A Middleburg horse trainer, jailed two years ago in connection with a lovers' triangle murder that shocked Virginia's hunt country, has been found innocent in a second trial of trying to kill his estranged wife, whom he found in bed with a friend.
But in another of the twists that have laced this case, 30-year-old Theodore Gregory's continued freedom may now hinge on his challenge to his wife's divorce action. Under Virginia law, a divorce would free her to testify against him about the slaying of her lover.
Yesterday, a day after the not guilty verdict was returned by a Westmoreland County jury, the divorce court battle was already taking shape as Gregory's attorney asked the judge hearing the case to reopen it for additional testimony.
At the same time, Loudoun County prosecutors, stunned by acquittal, said they would seek an indictment against Gregory in connection with the shooting death of Middleburg horse dealer Howard LaBove as soon as the divorce is granted. LaBove was the man Gregory discovered making love with his wife.
"As long as he stays married to his wife, we can't seek an indictment, since she's the only witness to the shooting," said James E. Mechling, assistant commonwealth's attorney. "The longer the divorce proceedings, the longer we have to wait."
One of Gregory's attorneys, T. Brooke Howard of Alexandria, promised to contest any indictment of his client for murdering LaBove.
Meanwhile yesterday, Gregory, free for the first time in two years, was spending the day at his parents' Fauquier County farm, said his mother, Mrs. J. F. Gregory. "He's been out here taking care of the foals," she said. "It the acquittal is a nice Mother's Day present."
The trial that concluded Thursday in Montross, Va., marked the second time Gregory had been tried on the attempted murder charges since the Aug. 20, 1980, shooting. Gregory had been convicted of the charge in Loudoun County in December 1980. But that conviction was thrown out by the presiding judge because he agreed with defense arguments that he had improperly stopped a psychiatrist from expressing his opinion as to Gregory's state of mind at the time of the shooting.
Defense requests for a change of venue on the new trial were also granted, and the proceedings were moved to Westmoreland County, on the Potomac River about 75 miles due south of Washington.

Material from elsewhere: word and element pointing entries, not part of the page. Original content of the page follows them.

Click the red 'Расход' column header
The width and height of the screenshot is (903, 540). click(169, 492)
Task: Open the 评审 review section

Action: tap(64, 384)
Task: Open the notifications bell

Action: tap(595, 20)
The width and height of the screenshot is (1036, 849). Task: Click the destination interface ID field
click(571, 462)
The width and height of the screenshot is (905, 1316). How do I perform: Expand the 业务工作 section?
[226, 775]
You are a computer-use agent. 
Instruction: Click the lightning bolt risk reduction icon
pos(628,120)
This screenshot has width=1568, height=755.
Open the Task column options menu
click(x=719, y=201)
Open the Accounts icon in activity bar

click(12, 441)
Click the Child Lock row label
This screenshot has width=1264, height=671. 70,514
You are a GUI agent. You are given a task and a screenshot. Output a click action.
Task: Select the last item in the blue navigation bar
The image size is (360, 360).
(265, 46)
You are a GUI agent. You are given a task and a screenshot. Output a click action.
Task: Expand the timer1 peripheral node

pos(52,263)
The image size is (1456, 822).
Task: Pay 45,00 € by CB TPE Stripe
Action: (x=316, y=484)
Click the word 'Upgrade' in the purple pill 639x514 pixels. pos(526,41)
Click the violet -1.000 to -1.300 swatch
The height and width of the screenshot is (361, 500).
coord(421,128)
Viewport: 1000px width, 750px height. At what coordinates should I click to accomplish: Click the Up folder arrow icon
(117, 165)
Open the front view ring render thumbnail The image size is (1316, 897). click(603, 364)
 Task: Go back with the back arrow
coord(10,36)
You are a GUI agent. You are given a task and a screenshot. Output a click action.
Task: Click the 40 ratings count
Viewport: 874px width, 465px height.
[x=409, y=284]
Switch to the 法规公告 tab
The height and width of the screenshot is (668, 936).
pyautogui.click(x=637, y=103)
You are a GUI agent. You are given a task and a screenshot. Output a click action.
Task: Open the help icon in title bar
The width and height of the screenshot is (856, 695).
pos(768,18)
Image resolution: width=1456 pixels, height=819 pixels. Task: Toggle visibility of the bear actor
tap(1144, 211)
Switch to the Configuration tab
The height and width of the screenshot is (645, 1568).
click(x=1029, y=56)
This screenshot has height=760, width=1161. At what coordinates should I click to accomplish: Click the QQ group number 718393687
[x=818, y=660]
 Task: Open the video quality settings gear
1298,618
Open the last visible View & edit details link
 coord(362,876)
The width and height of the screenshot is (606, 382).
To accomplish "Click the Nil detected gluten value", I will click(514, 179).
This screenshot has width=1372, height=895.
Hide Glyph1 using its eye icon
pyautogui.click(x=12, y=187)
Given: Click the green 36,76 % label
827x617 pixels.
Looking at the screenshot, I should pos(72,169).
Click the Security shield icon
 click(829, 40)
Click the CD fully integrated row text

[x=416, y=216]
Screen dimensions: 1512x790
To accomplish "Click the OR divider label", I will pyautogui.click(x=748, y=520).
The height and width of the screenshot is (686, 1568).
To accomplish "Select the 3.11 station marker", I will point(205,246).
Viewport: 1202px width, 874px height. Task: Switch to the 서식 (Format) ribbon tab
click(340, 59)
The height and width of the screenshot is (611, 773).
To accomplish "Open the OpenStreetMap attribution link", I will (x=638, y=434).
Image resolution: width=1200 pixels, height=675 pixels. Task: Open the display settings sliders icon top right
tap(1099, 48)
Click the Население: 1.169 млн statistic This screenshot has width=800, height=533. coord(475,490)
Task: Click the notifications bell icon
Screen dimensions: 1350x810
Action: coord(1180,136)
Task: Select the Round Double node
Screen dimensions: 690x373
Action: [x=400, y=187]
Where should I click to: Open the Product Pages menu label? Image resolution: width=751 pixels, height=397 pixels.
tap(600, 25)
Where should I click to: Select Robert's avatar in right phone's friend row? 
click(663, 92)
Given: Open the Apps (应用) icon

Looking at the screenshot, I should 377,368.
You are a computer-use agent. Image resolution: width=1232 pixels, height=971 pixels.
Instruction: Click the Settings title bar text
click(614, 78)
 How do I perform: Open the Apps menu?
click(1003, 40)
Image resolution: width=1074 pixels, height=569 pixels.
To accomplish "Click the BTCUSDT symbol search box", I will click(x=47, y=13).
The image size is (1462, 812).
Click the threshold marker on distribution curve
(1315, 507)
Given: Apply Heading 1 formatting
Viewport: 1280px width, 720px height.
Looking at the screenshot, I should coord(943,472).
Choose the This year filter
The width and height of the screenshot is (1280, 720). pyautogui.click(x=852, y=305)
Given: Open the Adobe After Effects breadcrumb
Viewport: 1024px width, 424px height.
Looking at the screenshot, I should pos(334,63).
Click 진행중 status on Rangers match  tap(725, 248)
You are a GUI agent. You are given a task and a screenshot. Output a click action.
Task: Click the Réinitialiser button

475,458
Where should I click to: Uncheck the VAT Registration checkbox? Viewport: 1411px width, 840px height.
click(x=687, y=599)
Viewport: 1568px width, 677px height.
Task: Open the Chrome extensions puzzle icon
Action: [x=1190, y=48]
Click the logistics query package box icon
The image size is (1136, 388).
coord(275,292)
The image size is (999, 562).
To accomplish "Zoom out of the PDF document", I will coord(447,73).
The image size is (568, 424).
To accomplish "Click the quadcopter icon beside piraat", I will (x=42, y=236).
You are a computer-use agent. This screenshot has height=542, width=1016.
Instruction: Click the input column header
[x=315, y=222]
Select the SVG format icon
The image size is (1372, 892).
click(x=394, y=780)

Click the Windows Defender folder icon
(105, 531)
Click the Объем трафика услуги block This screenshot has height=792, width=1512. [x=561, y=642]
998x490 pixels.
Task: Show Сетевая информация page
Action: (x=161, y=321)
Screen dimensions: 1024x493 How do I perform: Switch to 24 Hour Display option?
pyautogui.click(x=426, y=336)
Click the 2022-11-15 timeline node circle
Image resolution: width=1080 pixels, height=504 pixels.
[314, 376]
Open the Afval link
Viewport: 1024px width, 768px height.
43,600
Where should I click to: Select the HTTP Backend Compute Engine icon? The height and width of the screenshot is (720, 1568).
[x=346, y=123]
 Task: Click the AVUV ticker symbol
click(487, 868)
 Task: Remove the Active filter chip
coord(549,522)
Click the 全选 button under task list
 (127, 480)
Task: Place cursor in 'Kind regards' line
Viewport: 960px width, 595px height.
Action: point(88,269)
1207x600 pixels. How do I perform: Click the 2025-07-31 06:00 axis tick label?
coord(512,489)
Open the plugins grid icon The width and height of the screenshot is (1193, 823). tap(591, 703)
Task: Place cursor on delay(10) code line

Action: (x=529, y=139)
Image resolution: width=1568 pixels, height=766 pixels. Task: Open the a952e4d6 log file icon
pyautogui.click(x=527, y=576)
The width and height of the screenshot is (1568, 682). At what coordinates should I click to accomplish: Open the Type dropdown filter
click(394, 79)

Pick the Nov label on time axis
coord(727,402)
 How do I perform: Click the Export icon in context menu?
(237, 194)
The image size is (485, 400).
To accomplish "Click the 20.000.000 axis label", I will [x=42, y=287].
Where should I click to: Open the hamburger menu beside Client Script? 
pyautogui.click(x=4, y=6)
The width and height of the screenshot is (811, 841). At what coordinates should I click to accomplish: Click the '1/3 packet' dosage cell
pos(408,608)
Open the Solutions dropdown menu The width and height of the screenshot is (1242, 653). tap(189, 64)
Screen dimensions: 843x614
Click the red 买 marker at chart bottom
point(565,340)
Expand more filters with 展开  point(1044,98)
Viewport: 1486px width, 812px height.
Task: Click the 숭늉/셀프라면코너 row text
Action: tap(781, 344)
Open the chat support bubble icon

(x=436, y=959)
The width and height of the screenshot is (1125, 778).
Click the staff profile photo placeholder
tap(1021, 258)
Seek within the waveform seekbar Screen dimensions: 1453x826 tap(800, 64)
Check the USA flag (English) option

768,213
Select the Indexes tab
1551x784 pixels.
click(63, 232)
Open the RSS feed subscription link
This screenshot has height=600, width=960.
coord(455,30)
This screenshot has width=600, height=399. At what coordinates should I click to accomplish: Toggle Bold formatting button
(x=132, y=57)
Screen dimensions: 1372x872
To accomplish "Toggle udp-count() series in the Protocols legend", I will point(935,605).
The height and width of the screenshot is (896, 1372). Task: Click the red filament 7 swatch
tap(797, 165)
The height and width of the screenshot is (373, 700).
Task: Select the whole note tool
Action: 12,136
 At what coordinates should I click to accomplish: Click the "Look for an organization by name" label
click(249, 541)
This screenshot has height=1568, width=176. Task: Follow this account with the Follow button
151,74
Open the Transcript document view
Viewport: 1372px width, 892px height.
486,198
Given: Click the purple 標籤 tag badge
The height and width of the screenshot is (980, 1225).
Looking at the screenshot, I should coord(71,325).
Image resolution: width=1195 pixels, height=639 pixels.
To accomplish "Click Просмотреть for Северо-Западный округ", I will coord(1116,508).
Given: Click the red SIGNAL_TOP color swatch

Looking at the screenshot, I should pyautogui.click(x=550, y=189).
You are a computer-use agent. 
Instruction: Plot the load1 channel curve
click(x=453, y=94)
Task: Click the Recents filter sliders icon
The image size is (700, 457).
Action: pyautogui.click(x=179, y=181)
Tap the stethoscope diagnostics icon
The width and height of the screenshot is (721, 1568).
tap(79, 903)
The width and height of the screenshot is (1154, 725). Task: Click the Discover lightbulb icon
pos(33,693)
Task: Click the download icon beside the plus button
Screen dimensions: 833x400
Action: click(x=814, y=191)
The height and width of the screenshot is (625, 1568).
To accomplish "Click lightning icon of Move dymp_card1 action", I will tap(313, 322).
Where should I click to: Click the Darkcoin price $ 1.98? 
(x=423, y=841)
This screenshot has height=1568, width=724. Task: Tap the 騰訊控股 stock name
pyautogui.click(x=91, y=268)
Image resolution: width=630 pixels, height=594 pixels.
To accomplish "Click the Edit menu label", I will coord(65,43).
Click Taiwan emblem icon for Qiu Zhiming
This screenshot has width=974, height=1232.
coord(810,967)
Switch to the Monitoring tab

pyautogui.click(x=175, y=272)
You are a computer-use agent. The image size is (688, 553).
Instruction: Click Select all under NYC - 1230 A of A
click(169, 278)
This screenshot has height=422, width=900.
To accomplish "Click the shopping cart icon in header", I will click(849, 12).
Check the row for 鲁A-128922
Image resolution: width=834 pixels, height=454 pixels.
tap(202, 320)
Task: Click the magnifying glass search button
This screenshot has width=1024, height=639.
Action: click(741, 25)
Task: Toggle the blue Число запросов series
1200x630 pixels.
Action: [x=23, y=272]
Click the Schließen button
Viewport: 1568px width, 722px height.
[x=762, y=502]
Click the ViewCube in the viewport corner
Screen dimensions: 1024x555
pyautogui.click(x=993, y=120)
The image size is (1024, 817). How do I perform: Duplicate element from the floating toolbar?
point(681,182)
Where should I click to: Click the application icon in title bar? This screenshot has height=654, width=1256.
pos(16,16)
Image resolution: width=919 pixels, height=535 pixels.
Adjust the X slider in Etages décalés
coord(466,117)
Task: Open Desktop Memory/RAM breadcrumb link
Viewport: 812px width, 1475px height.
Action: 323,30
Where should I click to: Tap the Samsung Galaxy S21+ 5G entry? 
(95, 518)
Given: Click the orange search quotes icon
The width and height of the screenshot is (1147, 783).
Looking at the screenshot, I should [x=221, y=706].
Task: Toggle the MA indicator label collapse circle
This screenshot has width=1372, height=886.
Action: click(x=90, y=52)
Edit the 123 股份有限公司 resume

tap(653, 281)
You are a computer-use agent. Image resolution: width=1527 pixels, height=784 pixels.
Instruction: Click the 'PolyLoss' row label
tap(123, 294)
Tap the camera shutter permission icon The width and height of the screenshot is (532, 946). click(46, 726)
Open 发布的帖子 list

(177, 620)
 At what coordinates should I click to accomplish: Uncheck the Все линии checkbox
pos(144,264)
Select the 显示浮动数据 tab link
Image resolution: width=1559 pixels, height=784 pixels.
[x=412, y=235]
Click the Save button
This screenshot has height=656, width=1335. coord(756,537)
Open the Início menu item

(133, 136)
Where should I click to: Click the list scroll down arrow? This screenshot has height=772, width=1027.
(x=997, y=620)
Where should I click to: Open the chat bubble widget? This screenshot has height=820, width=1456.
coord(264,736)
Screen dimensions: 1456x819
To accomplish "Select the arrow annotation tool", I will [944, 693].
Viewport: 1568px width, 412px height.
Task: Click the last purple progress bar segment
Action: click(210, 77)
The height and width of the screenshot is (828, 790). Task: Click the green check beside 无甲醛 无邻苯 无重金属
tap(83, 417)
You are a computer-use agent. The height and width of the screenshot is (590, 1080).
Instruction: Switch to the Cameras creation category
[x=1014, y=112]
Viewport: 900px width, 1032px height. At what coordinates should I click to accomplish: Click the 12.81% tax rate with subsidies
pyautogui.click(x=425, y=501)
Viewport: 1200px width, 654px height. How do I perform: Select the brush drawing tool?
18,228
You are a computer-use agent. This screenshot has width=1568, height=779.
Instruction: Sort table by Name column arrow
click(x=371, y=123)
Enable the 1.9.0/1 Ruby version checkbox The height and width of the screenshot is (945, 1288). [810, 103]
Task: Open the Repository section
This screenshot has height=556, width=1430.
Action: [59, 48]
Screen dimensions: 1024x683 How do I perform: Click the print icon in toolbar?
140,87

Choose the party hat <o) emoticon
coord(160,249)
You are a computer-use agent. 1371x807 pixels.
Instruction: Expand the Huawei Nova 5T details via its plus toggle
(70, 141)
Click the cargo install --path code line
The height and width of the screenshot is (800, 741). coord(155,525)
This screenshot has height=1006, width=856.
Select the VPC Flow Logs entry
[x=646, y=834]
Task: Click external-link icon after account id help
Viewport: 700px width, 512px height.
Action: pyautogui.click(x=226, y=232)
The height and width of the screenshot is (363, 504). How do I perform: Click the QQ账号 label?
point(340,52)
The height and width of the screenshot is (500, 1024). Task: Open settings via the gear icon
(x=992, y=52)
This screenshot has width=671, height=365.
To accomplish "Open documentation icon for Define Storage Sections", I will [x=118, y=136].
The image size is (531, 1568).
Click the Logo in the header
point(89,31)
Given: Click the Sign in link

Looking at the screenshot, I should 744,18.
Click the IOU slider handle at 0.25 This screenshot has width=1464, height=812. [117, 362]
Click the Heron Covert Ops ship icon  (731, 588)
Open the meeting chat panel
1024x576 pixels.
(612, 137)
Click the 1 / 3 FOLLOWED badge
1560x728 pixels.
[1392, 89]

According to trial testimony, often lurid and explicit, Gregory followed LaBove, a 6-foot, 4-inch, 220-pounder well known in Middleburg as a womanizer, and Gregory's estranged wife, Monique, from a dinner party in the small but exclusive town to LaBove's cottage. Gregory parked his pickup about 100 yards away, removed a .45 caliber pistol from the glove compartment and sneaked up to a window of the cottage.
He then entered the house, opened the bedroom door, and, according to Monique's testimony, announced, "I'm going to kill you, b----!"
In the ensuing scuffle, Monique fled naked to a neighboring house, her arms cut from the door's broken glass. LaBove was subsequently found dead with three bullet wounds in his chest.
Defense attorney Howard said yesterday that the jury acquittal was based on discrepancies between Monique's testimony and statements she gave to police shortly after the shooting. In addition, he said the jurors had little sympathy for her or LaBove.
"Not only was he LaBove a friend of Gregory's," said Howard, "but he was saying, 'Ted, don't worry, I'm doing all I can to bring about a reconciliation."
Prosecutor Mechling downplayed the alleged inconsistencies in Monique's testimony. "They were minor," he said, consisting of how many shots were fired, the location of the various individuals during the shooting, and other minor factors.
"They must have felt that, in spite of that the shooting . . . she was sort of asking for it," said Karen Donohoe, a spokeswoman for Commonwealth's Attorney Thomas D. Horne yesterday.